Hyun-Shik bergerak keluar kamarnya dengan malas. itu adalah kalimat favorit yang diteriakkan ibunya setiap pagi.
tidak peduli jika anak laki-lakinya itu sudah menginjak usia 22 tahun ini.
"Hyun-Shik~i!!! Tampangmu kusut sekali rupanya!" komentar sang kakak Eun-Jung yang juga baru keluar dari kamarnya dengan cengiran lebar di wajah cantiknya.
"Diamlah, kak! dan berhenti memanggilku dengan nama yg menyebalkan seperti itu!" dengus Hyun-Shik kesal.
Dia baru tidur pukul tiga pagi demi menyelesaikan level terakhir game yang sudah ia mainkan dua minggu terakhir ini, dan ibunya, dengan suara teriakannya yang menggelegar di indra pedengaran itu, malah membangunkannya pagi-pagi buta seperti ini.
Oh astaga!!! ia bahkan tidak bisa membuka matanya samasekali.
"dek, ibu bilang kau harus datang ke rumah tetangga baru di sebelah. undang mereka untuk sarapan bersama di sini," ujar Eun-Jung sambil melongokkan wajahnya di balik pintu yang membatasinya.
Hyun-Shik berbalik dan membuka matanya sedikit menatap sang kakak dengan bingung.
"Mana ada orang yang mengundang tetangga barunya sarapan? bukankah itu seharusnya di lakukan saat makan malam?"
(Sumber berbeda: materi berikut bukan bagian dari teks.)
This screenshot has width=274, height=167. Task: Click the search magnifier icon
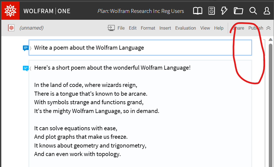click(x=253, y=11)
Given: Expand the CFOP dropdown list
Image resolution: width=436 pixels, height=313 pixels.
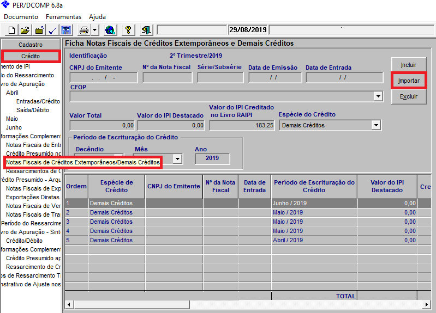Looking at the screenshot, I should [x=378, y=96].
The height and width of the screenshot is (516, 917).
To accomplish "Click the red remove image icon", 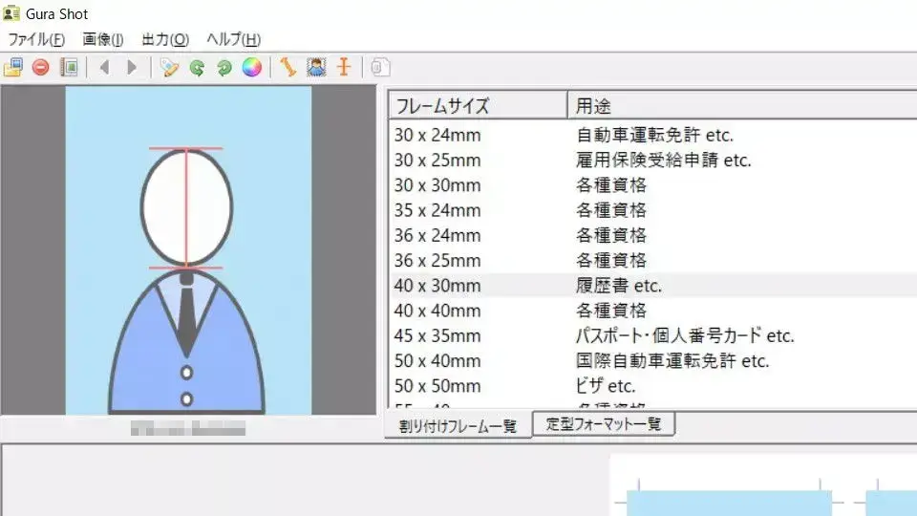I will click(x=40, y=68).
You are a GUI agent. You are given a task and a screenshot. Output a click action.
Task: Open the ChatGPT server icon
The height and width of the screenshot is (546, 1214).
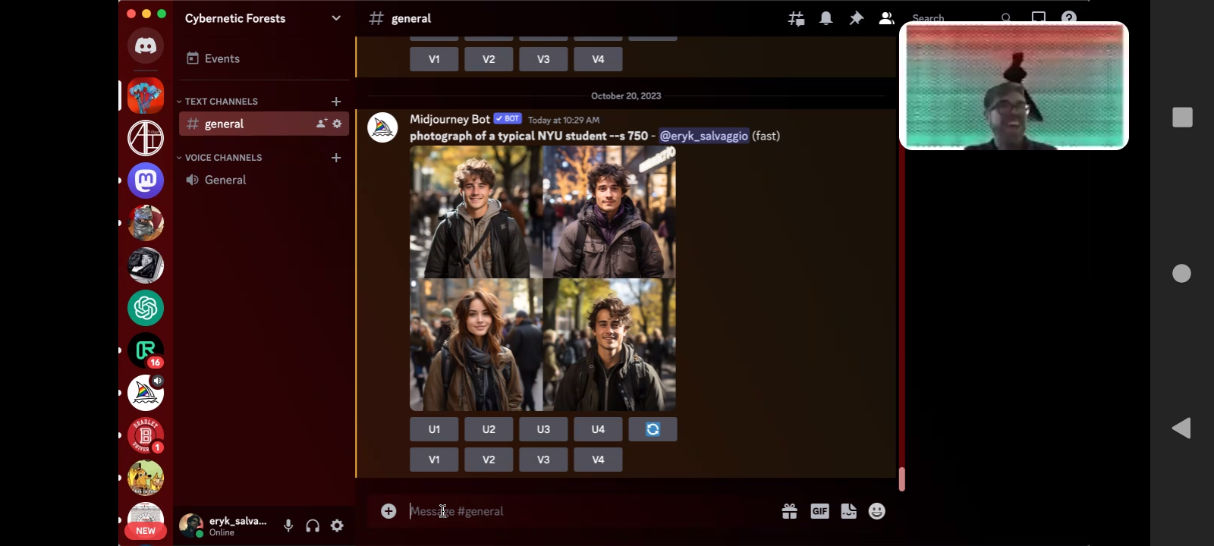click(x=146, y=308)
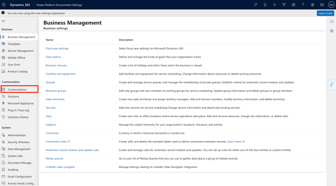Open the EM user account avatar
The height and width of the screenshot is (186, 336).
pos(331,5)
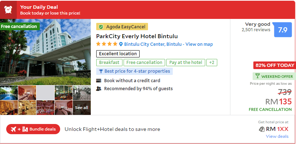Screen dimensions: 296x144
Task: Expand the +2 more benefits tag
Action: [212, 63]
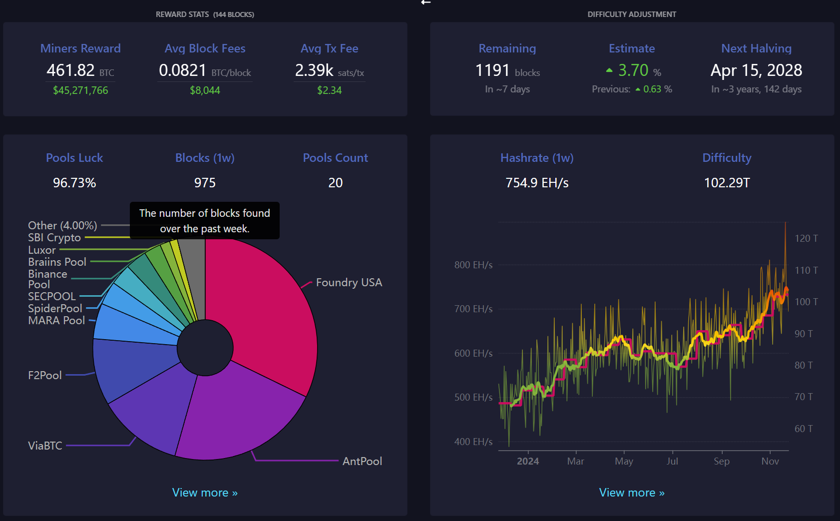
Task: Click the Miners Reward heading
Action: [80, 48]
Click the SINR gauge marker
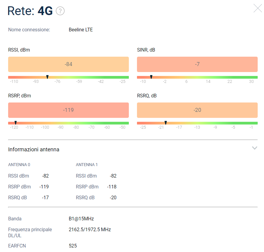264x252 pixels. point(151,77)
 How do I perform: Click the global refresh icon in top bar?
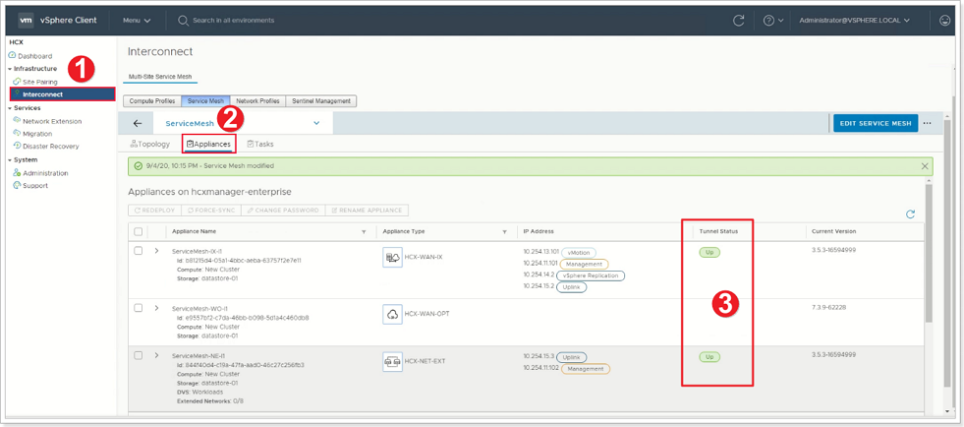coord(739,20)
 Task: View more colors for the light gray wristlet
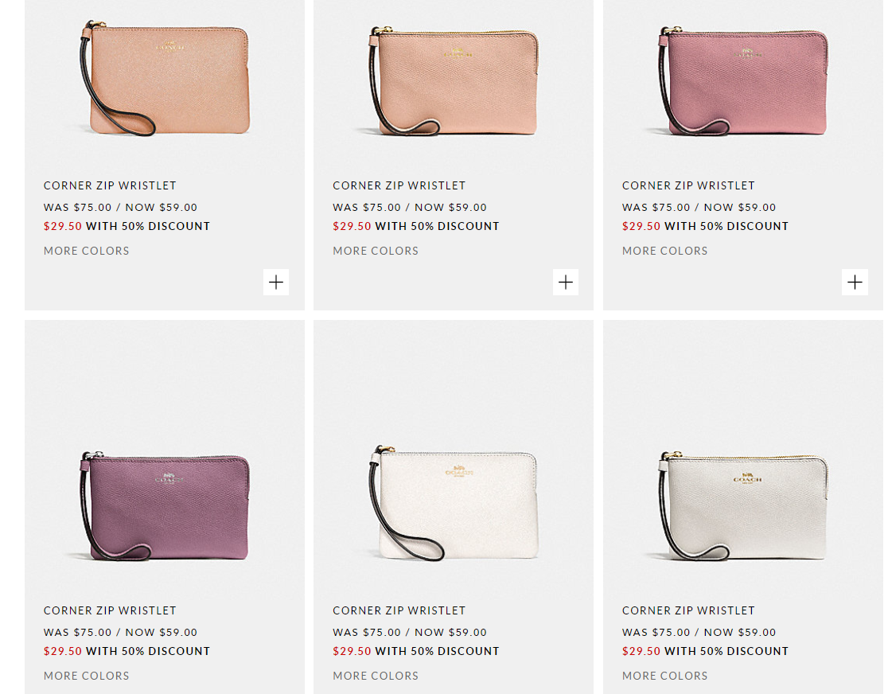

"kau kan tahu ayah jarang bisa makan malam di rumah dia ingin bertemu dengan tetangga baru kita, jadi sarapan adalah jalan keluar satu-satunya. sudalah kau lakukan saja!"
"Aish," omel Hyun-Shik sambil memutar kunci yang sudah berhasil dimasukkannya ke lubang pintu.
pria itu segera keluar dan menggambil koran yang tergeletak di teras rumahnya, dan berjalan ke arah tembok rendah yg memisahkan rumah mereka dengan rumah sebelah.
"menurut ibu bagaimana aku akan punya anak kalau Hyun-Shik tidak bisa meloncat ke kamarku untuk menghamiliku?"
Hyun-Shik seketika menghentikan langkahnya gara-gara ucapan gadis itu. ataga, apa gadis di hadapannya sudah tidak waras? dia? meloncat ke kamar gadis itu? dan... menghamilinya? sudah dapat ia pastikan bahwa gadis yang ada di hadapannya memang sudah tidak waras.
Hyun-Shik menyadari tatapan wanita paruh baya, yang dapat ia pastikan bahwa wanita itu adalah ibu dari gadis tidak waras itu, tertuju padanya.
Dan detik itu pula, saat gadis itu berbalik ke arahnya, rasanya sepertu ada sesuatu yang aneh sedang terjadi.pria mana yang tidak akan terpana melihat wajah gadis tersebut?
Gadis itu memiliki bentuk wajah oval, dengan mata yang indah, hidung mancung, dan bibir bawahnya yang sedikit lebih tebal daripada bibir bagian atas.
Dia tidak pernah memperhatikan gadis lain dengan begitu lamat sebelumnya, sudah bisa dipastikan bahwa gadis itu adalah gadis pertama yang akhirnya diberi label cantik olehnya.
Tidak, gadis itu tidak semenarik itu, mungkin gadis itu belum sempat mandi atau sekedar mencuci muka sama sekali.
"kau..." ucap pria itu pelan setelah berhasi mengendalikan dirinya dari keterdiamannya.
"mau kuhamili? begitu?"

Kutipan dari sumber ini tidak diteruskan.